Krugman, College, and the Higher Education Bubble

Paul Krugman claims (implausibly) that he was the first (or one of the first) economists to point out that the hot housing market really was a financial bubble. Of course, Krugman two years earlier had claimed that Alan Greenspan would have to create a housing bubble in order to revive the economy. (Krugman claims that he was just being tongue-in-cheek, and I will let readers decide for themselves.)

In 2004, Mark Thornton wrote:

Signs of a “new era” in housing are everywhere. Housing construction is taking place at record rates. New records for real estate prices are being set across the country, especially on the east and west coasts. Booming home prices and record low interest rates are allowing homeowners to refinance their mortgages, “extract equity” to increase their spending, and lower their monthly payment! As one loan officer explained to me: “It’s almost too good to be true.”

In fact, it is too good to be true. What the prophets of the new housing paradigm don’t discuss is that real estate markets have experienced similar cycles in the past and that periods described as new paradigms are often followed by periods of distress in real estate markets, including foreclosure sales, bankruptcy and bank failures.

Granted, Thornton is from the Austrian School, so he can’t possibly know anything about economics or what happens when the Fed forces down interest rates. And given that Austrians are so ignorant about everything, I will use another Austrian, Doug French, to give a counterpoint to Krugman’s latest missive about higher education.
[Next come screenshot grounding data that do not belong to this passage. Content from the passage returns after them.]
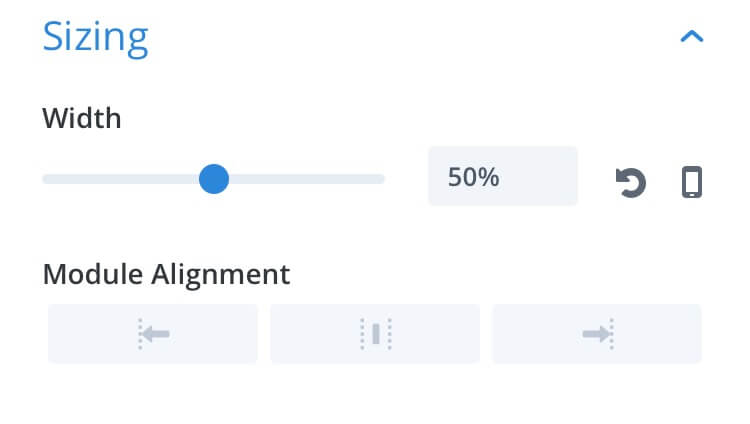Click the blue Width slider handle
Screen dimensions: 750x424
click(214, 179)
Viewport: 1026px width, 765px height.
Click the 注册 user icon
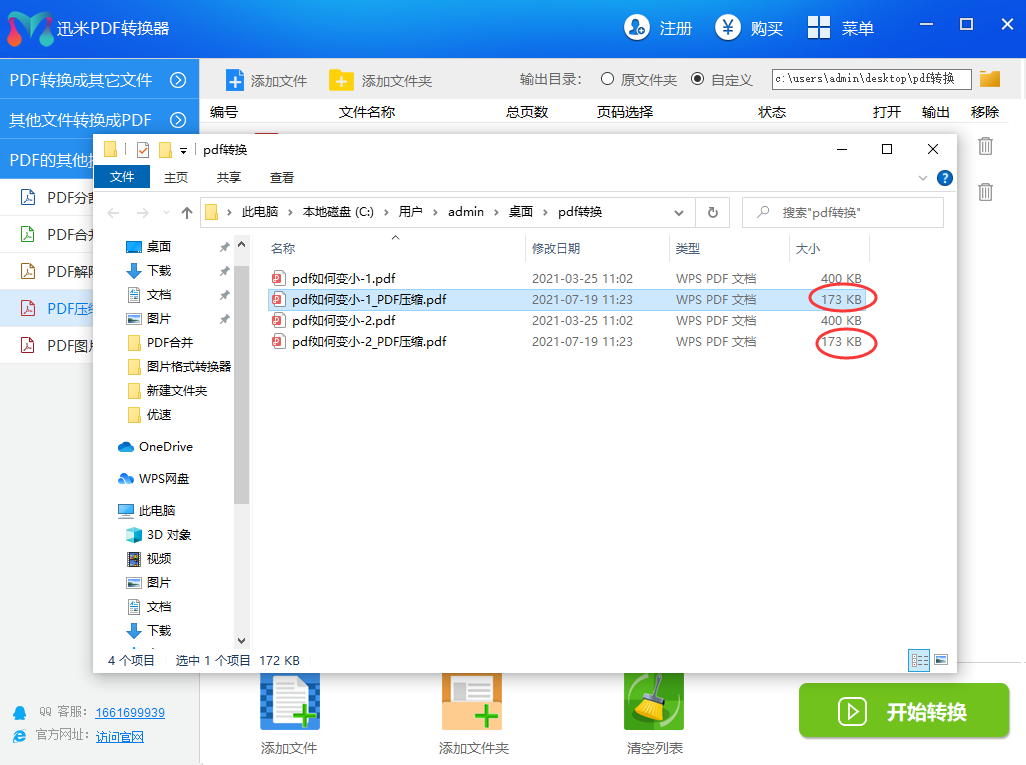[636, 28]
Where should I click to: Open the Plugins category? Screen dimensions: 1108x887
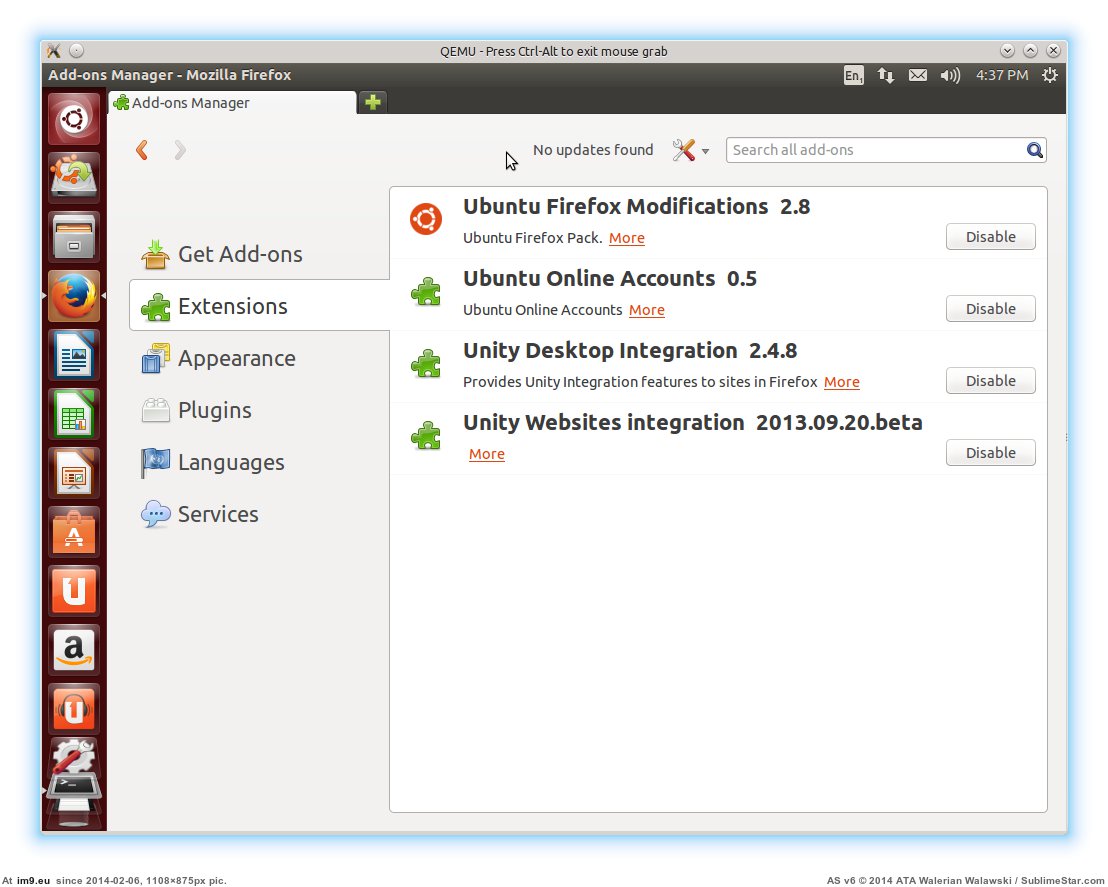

Krugman’s latest column attacks Republicans for questioning ANYTHING about higher education, claiming that anyone who might have such thoughts is championing ignorance. I hate to say it, but it is not just the Republicans who are asking some serious questions about what is happening and whether or not our system of higher education is sustainable.

Krugman writes:

Here’s what the candidate told the student: “Don’t just go to one that has the highest price. Go to one that has a little lower price where you can get a good education. And, hopefully, you’ll find that. And don’t expect the government to forgive the debt that you take on.”

Wow. So much for America’s tradition of providing student aid. And Mr. Romney’s remarks were even more callous and destructive than you may be aware, given what’s been happening lately to American higher education.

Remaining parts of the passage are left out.